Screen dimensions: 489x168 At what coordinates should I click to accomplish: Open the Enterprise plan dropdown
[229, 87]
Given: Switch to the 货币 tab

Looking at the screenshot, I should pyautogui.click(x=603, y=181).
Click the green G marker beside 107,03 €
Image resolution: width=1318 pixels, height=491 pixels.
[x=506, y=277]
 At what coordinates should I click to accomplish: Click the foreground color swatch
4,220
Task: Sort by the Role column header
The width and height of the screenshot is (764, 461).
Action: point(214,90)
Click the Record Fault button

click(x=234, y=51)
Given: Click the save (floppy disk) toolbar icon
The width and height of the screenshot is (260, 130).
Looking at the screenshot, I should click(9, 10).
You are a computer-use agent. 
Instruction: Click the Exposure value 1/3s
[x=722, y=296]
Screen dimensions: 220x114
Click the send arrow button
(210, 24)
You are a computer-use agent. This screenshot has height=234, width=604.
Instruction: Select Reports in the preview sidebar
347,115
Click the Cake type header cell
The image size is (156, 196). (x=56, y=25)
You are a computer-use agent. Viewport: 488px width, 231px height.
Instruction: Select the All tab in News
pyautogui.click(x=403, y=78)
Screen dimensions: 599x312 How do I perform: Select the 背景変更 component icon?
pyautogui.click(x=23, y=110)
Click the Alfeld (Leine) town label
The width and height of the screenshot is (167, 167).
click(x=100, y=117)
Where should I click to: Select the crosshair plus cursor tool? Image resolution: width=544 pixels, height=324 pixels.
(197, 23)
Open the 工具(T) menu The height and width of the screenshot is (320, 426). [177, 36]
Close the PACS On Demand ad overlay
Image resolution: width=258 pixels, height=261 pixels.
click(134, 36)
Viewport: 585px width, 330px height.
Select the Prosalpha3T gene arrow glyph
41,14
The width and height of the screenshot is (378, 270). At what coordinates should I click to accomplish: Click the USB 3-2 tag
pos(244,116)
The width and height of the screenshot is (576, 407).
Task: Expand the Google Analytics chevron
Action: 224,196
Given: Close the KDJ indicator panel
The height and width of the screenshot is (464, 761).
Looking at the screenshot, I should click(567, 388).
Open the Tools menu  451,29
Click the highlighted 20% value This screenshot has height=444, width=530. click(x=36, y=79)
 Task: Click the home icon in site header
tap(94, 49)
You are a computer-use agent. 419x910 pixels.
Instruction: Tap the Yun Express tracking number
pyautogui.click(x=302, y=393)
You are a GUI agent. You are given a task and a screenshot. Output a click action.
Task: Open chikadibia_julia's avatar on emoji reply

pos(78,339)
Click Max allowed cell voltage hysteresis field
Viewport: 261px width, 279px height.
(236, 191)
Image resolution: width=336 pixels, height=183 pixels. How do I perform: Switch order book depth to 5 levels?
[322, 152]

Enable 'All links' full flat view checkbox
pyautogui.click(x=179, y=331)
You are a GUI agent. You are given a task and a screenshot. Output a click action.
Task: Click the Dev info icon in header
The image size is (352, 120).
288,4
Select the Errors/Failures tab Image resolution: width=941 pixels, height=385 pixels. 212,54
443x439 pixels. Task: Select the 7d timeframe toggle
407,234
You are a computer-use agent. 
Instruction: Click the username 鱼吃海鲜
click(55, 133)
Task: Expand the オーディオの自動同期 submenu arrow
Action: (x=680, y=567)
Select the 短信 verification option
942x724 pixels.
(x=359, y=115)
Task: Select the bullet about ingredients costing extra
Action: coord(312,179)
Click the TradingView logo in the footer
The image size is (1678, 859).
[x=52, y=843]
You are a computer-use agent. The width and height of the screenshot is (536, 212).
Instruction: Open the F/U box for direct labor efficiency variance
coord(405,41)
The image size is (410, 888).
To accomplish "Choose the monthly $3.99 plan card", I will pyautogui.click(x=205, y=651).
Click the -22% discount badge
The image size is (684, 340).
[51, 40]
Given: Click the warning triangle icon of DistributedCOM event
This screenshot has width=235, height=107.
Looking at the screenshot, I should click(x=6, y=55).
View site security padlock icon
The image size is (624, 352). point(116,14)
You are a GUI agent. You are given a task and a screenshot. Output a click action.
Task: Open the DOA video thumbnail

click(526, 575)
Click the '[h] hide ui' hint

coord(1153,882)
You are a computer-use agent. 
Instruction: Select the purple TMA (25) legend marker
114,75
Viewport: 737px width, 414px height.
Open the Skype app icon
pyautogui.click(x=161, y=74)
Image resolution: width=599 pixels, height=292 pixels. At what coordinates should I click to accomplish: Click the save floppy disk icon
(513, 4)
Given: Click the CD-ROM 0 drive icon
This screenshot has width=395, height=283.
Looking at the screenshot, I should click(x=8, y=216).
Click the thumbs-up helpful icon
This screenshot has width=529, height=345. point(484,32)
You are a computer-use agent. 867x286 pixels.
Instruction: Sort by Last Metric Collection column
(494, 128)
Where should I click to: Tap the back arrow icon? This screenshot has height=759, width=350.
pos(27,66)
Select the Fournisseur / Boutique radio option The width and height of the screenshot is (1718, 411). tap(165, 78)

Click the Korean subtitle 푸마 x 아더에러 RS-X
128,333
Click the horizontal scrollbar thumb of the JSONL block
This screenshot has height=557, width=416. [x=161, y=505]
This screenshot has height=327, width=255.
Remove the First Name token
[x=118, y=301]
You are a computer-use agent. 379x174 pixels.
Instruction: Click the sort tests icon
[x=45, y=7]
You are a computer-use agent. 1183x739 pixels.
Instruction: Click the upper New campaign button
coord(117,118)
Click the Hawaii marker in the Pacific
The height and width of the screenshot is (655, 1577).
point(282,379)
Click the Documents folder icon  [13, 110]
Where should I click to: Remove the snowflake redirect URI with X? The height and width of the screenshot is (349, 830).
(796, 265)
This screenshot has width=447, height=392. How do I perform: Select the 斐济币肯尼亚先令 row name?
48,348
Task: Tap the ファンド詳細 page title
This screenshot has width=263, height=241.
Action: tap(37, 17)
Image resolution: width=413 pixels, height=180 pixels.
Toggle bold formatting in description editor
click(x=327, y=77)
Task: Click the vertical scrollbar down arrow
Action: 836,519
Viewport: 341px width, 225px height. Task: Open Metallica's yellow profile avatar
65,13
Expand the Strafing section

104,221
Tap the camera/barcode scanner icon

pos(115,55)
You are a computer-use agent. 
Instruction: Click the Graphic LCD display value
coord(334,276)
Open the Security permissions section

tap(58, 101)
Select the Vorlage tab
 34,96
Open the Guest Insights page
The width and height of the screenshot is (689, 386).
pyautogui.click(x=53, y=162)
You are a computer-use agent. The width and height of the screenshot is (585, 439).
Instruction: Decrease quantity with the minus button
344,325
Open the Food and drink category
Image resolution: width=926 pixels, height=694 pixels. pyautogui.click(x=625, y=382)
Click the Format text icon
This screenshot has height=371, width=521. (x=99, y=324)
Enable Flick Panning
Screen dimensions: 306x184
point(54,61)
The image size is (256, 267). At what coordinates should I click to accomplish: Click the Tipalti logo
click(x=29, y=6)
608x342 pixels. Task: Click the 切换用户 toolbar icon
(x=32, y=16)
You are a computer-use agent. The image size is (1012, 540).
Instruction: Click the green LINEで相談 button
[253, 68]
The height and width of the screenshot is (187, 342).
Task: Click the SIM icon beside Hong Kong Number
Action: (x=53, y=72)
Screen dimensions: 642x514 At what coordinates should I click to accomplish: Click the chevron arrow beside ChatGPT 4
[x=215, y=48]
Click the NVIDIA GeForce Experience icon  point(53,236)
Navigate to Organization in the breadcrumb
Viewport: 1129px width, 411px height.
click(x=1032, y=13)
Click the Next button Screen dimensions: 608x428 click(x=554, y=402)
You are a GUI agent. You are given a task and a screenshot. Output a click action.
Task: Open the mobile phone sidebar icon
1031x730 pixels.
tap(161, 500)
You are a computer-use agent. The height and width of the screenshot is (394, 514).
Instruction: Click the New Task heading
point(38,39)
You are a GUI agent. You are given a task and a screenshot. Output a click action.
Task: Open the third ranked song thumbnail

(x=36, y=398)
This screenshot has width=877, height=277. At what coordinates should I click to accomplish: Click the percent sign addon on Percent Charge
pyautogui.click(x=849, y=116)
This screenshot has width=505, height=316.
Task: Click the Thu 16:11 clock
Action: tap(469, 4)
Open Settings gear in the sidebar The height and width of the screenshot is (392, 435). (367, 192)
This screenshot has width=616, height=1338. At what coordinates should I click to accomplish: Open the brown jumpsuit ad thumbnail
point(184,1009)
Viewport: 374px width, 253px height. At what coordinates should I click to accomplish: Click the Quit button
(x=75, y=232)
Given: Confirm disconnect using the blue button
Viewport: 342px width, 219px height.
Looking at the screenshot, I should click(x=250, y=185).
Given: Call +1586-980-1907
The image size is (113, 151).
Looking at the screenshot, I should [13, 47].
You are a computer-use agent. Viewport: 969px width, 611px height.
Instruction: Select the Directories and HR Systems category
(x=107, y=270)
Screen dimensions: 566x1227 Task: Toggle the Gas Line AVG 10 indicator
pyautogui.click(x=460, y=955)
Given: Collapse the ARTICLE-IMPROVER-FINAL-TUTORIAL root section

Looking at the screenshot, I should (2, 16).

========================================

Copy word for word the stretch of entries above from the line that has "Instruction: Tap the" through the line that has "is (536, 212).", both ends included, and nothing outside it.

- _Written solution_:
Instruction: Tap the Yun Express tracking number
pyautogui.click(x=302, y=393)
You are a GUI agent. You are given a task and a screenshot. Output a click action.
Task: Open chikadibia_julia's avatar on emoji reply

pos(78,339)
Click Max allowed cell voltage hysteresis field
Viewport: 261px width, 279px height.
(236, 191)
Image resolution: width=336 pixels, height=183 pixels. How do I perform: Switch order book depth to 5 levels?
[322, 152]

Enable 'All links' full flat view checkbox
pyautogui.click(x=179, y=331)
You are a GUI agent. You are given a task and a screenshot. Output a click action.
Task: Click the Dev info icon in header
The image size is (352, 120).
288,4
Select the Errors/Failures tab Image resolution: width=941 pixels, height=385 pixels. 212,54
443x439 pixels. Task: Select the 7d timeframe toggle
407,234
You are a computer-use agent. 
Instruction: Click the username 鱼吃海鲜
click(55, 133)
Task: Expand the オーディオの自動同期 submenu arrow
Action: (x=680, y=567)
Select the 短信 verification option
942x724 pixels.
(x=359, y=115)
Task: Select the bullet about ingredients costing extra
Action: coord(312,179)
Click the TradingView logo in the footer
The image size is (1678, 859).
[x=52, y=843]
You are a computer-use agent. The width and height of the screenshot is (536, 212).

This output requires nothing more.